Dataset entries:
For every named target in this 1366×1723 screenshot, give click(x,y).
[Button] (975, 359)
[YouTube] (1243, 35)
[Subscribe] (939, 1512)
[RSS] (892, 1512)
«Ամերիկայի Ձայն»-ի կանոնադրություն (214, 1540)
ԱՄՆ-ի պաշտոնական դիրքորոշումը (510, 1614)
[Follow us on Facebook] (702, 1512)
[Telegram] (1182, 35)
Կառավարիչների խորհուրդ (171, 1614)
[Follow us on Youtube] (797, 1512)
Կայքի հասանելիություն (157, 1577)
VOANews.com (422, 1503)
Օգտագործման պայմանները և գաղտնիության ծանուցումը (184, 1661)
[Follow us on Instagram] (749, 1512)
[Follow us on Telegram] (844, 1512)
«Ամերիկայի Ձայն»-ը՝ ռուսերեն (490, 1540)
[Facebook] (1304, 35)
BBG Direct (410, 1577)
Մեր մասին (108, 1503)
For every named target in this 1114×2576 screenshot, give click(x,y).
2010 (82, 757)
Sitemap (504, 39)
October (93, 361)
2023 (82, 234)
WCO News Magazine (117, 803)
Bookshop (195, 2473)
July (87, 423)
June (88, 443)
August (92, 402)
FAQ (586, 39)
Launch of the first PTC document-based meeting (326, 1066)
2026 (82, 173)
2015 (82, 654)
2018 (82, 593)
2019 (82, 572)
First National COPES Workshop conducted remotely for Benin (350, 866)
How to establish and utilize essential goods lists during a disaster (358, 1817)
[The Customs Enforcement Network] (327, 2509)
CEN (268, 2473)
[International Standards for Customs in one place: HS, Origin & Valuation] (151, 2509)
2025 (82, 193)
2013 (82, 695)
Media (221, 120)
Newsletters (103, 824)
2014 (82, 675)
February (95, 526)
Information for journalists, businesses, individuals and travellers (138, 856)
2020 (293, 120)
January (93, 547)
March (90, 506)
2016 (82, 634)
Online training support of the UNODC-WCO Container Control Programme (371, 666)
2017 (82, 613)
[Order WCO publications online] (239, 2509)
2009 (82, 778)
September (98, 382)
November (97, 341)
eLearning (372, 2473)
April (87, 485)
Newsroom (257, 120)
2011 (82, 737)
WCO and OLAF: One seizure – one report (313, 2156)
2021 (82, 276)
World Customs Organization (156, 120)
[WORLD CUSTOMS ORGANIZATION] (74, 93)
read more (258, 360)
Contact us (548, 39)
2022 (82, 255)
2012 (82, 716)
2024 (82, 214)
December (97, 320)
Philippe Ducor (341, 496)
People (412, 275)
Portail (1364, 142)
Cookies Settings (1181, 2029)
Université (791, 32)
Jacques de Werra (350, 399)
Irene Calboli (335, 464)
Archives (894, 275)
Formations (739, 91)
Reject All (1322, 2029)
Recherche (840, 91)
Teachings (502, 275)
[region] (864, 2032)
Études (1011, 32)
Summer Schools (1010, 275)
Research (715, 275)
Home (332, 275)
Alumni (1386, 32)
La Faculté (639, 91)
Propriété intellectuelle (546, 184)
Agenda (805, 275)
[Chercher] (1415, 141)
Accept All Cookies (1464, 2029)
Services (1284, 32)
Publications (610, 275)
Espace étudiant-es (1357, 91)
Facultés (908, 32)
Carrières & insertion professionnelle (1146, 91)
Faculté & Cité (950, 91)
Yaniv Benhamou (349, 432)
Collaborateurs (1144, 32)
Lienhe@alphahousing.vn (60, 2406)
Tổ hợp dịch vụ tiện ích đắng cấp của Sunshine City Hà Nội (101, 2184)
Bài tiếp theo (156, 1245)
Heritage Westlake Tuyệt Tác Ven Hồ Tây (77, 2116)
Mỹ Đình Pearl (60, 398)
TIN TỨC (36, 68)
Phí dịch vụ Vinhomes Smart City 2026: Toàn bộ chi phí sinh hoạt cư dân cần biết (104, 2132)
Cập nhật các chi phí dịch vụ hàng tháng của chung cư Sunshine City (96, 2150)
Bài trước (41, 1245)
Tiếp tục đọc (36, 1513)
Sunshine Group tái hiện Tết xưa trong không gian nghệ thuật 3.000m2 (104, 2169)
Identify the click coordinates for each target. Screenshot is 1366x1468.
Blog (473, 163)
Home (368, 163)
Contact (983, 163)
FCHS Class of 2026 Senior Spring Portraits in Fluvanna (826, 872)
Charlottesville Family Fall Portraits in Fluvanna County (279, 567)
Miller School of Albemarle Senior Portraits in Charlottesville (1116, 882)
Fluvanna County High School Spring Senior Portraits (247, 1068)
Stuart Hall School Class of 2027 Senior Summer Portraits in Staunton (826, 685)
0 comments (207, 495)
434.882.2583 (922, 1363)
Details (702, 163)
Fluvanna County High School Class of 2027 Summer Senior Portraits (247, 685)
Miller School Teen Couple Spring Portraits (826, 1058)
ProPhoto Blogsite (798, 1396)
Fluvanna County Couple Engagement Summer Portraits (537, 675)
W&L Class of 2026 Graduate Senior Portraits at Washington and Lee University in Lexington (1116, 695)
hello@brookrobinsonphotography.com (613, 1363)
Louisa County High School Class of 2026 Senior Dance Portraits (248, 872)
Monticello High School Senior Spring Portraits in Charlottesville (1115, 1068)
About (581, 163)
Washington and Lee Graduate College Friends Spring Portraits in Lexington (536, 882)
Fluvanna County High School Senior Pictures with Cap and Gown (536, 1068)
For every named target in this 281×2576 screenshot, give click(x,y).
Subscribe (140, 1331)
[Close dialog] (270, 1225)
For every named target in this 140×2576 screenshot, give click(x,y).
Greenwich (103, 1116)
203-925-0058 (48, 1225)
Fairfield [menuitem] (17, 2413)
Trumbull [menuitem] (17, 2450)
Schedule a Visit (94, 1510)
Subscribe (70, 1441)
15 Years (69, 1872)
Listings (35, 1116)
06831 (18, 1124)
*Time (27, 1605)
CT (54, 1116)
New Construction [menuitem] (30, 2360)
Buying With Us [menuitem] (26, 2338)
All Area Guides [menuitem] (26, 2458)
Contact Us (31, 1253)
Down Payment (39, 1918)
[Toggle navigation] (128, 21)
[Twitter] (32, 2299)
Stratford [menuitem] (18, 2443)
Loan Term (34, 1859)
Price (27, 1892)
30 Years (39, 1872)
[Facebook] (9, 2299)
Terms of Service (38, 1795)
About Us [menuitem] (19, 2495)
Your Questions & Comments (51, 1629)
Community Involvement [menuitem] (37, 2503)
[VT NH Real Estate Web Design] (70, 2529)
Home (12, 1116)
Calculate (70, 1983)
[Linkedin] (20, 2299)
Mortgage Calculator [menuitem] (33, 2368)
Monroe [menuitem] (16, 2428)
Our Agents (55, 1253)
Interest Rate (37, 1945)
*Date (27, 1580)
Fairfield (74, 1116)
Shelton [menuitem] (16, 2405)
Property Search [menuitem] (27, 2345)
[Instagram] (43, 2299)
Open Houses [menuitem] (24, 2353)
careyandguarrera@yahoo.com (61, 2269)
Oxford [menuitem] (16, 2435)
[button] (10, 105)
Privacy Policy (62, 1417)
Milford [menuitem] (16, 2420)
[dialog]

**Goal of the exercise**
An exact copy of every entry is the expected result.

**Written reply**
For every named target in this 1366×1723 screenshot, give click(x,y).
[Button] (975, 359)
[YouTube] (1243, 35)
[Subscribe] (939, 1512)
[RSS] (892, 1512)
«Ամերիկայի Ձայն»-ի կանոնադրություն (214, 1540)
ԱՄՆ-ի պաշտոնական դիրքորոշումը (510, 1614)
[Follow us on Facebook] (702, 1512)
[Telegram] (1182, 35)
Կառավարիչների խորհուրդ (171, 1614)
[Follow us on Youtube] (797, 1512)
Կայքի հասանելիություն (157, 1577)
VOANews.com (422, 1503)
Օգտագործման պայմանները և գաղտնիության ծանուցումը (184, 1661)
[Follow us on Instagram] (749, 1512)
[Follow us on Telegram] (844, 1512)
«Ամերիկայի Ձայն»-ը՝ ռուսերեն (490, 1540)
[Facebook] (1304, 35)
BBG Direct (410, 1577)
Մեր մասին (108, 1503)
For every named target in this 1114×2576 screenshot, give click(x,y).
2010 (82, 757)
Sitemap (504, 39)
October (93, 361)
2023 (82, 234)
WCO News Magazine (117, 803)
Bookshop (195, 2473)
July (87, 423)
June (88, 443)
August (92, 402)
FAQ (586, 39)
Launch of the first PTC document-based meeting (326, 1066)
2026 (82, 173)
2015 (82, 654)
2018 (82, 593)
2019 (82, 572)
First National COPES Workshop conducted remotely for Benin (350, 866)
How to establish and utilize essential goods lists during a disaster (358, 1817)
[The Customs Enforcement Network] (327, 2509)
CEN (268, 2473)
[International Standards for Customs in one place: HS, Origin & Valuation] (151, 2509)
2025 (82, 193)
2013 (82, 695)
Media (221, 120)
Newsletters (103, 824)
2014 (82, 675)
February (95, 526)
Information for journalists, businesses, individuals and travellers (138, 856)
2020 (293, 120)
January (93, 547)
March (90, 506)
2016 (82, 634)
Online training support of the UNODC-WCO Container Control Programme (371, 666)
2017 (82, 613)
[Order WCO publications online] (239, 2509)
2009 (82, 778)
September (98, 382)
November (97, 341)
eLearning (372, 2473)
April (87, 485)
Newsroom (257, 120)
2011 (82, 737)
WCO and OLAF: One seizure – one report (313, 2156)
2021 (82, 276)
World Customs Organization (156, 120)
[WORLD CUSTOMS ORGANIZATION] (74, 93)
read more (258, 360)
Contact us (548, 39)
2022 (82, 255)
2012 (82, 716)
2024 (82, 214)
December (97, 320)
Philippe Ducor (341, 496)
People (412, 275)
Portail (1364, 142)
Cookies Settings (1181, 2029)
Université (791, 32)
Jacques de Werra (350, 399)
Irene Calboli (335, 464)
Archives (894, 275)
Formations (739, 91)
Reject All (1322, 2029)
Recherche (840, 91)
Teachings (502, 275)
[region] (864, 2032)
Études (1011, 32)
Summer Schools (1010, 275)
Research (715, 275)
Home (332, 275)
Alumni (1386, 32)
La Faculté (639, 91)
Propriété intellectuelle (546, 184)
Agenda (805, 275)
[Chercher] (1415, 141)
Accept All Cookies (1464, 2029)
Services (1284, 32)
Publications (610, 275)
Espace étudiant-es (1357, 91)
Facultés (908, 32)
Carrières & insertion professionnelle (1146, 91)
Faculté & Cité (950, 91)
Yaniv Benhamou (349, 432)
Collaborateurs (1144, 32)
Lienhe@alphahousing.vn (60, 2406)
Tổ hợp dịch vụ tiện ích đắng cấp của Sunshine City Hà Nội (101, 2184)
Bài tiếp theo (156, 1245)
Heritage Westlake Tuyệt Tác Ven Hồ Tây (77, 2116)
Mỹ Đình Pearl (60, 398)
TIN TỨC (36, 68)
Phí dịch vụ Vinhomes Smart City 2026: Toàn bộ chi phí sinh hoạt cư dân cần biết (104, 2132)
Cập nhật các chi phí dịch vụ hàng tháng của chung cư Sunshine City (96, 2150)
Bài trước (41, 1245)
Tiếp tục đọc (36, 1513)
Sunshine Group tái hiện Tết xưa trong không gian nghệ thuật 3.000m2 (104, 2169)
Identify the click coordinates for each target. Screenshot is 1366x1468.
Blog (473, 163)
Home (368, 163)
Contact (983, 163)
FCHS Class of 2026 Senior Spring Portraits in Fluvanna (826, 872)
Charlottesville Family Fall Portraits in Fluvanna County (279, 567)
Miller School of Albemarle Senior Portraits in Charlottesville (1116, 882)
Fluvanna County High School Spring Senior Portraits (247, 1068)
Stuart Hall School Class of 2027 Senior Summer Portraits in Staunton (826, 685)
0 comments (207, 495)
434.882.2583 (922, 1363)
Details (702, 163)
Fluvanna County High School Class of 2027 Summer Senior Portraits (247, 685)
Miller School Teen Couple Spring Portraits (826, 1058)
ProPhoto Blogsite (798, 1396)
Fluvanna County Couple Engagement Summer Portraits (537, 675)
W&L Class of 2026 Graduate Senior Portraits at Washington and Lee University in Lexington (1116, 695)
hello@brookrobinsonphotography.com (613, 1363)
Louisa County High School Class of 2026 Senior Dance Portraits (248, 872)
Monticello High School Senior Spring Portraits in Charlottesville (1115, 1068)
About (581, 163)
Washington and Lee Graduate College Friends Spring Portraits in Lexington (536, 882)
Fluvanna County High School Senior Pictures with Cap and Gown (536, 1068)
For every named target in this 281×2576 screenshot, give click(x,y).
Subscribe (140, 1331)
[Close dialog] (270, 1225)
For every named target in this 140×2576 screenshot, give click(x,y).
Greenwich (103, 1116)
203-925-0058 (48, 1225)
Fairfield [menuitem] (17, 2413)
Trumbull [menuitem] (17, 2450)
Schedule a Visit (94, 1510)
Subscribe (70, 1441)
15 Years (69, 1872)
Listings (35, 1116)
06831 (18, 1124)
*Time (27, 1605)
CT (54, 1116)
New Construction [menuitem] (30, 2360)
Buying With Us [menuitem] (26, 2338)
All Area Guides [menuitem] (26, 2458)
Contact Us (31, 1253)
Down Payment (39, 1918)
[Toggle navigation] (128, 21)
[Twitter] (32, 2299)
Stratford [menuitem] (18, 2443)
Loan Term (34, 1859)
Price (27, 1892)
30 Years (39, 1872)
[Facebook] (9, 2299)
Terms of Service (38, 1795)
About Us [menuitem] (19, 2495)
Your Questions & Comments (51, 1629)
Community Involvement [menuitem] (37, 2503)
[VT NH Real Estate Web Design] (70, 2529)
Home (12, 1116)
Calculate (70, 1983)
[Linkedin] (20, 2299)
Mortgage Calculator [menuitem] (33, 2368)
Monroe [menuitem] (16, 2428)
Our Agents (55, 1253)
Interest Rate (37, 1945)
*Date (27, 1580)
Fairfield (74, 1116)
Shelton [menuitem] (16, 2405)
Property Search [menuitem] (27, 2345)
[Instagram] (43, 2299)
Open Houses [menuitem] (24, 2353)
careyandguarrera@yahoo.com (61, 2269)
Oxford [menuitem] (16, 2435)
[button] (10, 105)
Privacy Policy (62, 1417)
Milford [menuitem] (16, 2420)
[dialog]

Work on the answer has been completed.